Exercise instructions:
1. How long and how wide does the bridge need to be, according to the forum post about building arched bridge beams?
2. Reproduce everything in the forum post about building arched bridge beams from "As a sheet metal" down to "the curved beams.".

Text segment:
## Begin
# How do I build arched wood beams for bridge



## abrahamx (Feb 11, 2016)

As a sheet metal worker I can build but my wood working skills are not well tested. I am wanting to build a bridge in my back yard. I built one already using I beams and it was flat. Not I want to build an arched one that will be visible from the road. They want thousands for arched glulam beams. I was thinking of doubling up 2x's splicing and gluing them together in a rough arch shape then using a pattern to cut the arch. Is this doable? any help on how to go about this? Is there a better way? I will also need hand rails. The bridge has to be roughly 35' long and 4' wide. Its going over a 10-15' ravine with a small creek at the bottom. Something similar to the one pictured but no rope and probably not that much of an arch. Any help/advice on making the beams or any other help on the bridge itself is much appreciated. Really just need to know how to make the curved beams.


----------



## MrRon (Jul 9, 2009)
## End
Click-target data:
## Begin
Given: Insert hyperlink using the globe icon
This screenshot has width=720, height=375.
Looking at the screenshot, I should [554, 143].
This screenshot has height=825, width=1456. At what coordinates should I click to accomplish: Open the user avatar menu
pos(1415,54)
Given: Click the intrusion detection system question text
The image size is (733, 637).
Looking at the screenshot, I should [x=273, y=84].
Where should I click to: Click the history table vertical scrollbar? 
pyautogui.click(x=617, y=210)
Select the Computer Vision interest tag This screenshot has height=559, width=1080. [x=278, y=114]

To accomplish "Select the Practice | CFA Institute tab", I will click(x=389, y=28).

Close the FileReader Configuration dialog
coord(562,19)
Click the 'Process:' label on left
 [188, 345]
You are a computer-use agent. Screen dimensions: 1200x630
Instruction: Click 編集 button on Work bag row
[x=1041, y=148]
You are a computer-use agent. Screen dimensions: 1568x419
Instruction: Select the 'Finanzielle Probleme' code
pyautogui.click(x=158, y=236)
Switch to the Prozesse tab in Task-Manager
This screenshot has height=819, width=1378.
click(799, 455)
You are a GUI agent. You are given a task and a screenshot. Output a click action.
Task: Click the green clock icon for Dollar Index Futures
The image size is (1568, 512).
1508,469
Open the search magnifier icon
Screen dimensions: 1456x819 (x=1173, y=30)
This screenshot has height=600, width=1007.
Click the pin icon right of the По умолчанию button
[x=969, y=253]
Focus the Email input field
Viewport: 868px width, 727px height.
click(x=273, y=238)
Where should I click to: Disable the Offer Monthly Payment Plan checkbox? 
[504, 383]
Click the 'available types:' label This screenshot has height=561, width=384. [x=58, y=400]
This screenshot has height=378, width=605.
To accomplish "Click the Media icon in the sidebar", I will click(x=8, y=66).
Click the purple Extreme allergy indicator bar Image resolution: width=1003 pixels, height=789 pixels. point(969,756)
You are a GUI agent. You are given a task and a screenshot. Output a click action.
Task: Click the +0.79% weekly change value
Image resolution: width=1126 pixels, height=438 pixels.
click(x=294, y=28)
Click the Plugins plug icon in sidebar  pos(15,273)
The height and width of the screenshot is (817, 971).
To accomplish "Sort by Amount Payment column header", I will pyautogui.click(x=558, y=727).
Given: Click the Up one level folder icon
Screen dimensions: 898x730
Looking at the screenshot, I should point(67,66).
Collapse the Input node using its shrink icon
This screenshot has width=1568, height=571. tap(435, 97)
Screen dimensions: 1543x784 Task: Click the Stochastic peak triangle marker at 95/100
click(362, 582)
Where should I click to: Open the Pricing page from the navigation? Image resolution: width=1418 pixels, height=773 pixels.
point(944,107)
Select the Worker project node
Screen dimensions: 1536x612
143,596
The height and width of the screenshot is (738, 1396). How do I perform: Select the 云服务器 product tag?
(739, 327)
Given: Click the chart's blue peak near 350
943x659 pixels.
## End
Answers by task:
1. Roughly 35 feet long and 4 feet wide.

2.
As a sheet metal worker I can build but my wood working skills are not well tested. I am wanting to build a bridge in my back yard. I built one already using I beams and it was flat. Not I want to build an arched one that will be visible from the road. They want thousands for arched glulam beams. I was thinking of doubling up 2x's splicing and gluing them together in a rough arch shape then using a pattern to cut the arch. Is this doable? any help on how to go about this? Is there a better way? I will also need hand rails. The bridge has to be roughly 35' long and 4' wide. Its going over a 10-15' ravine with a small creek at the bottom. Something similar to the one pictured but no rope and probably not that much of an arch. Any help/advice on making the beams or any other help on the bridge itself is much appreciated. Really just need to know how to make the curved beams.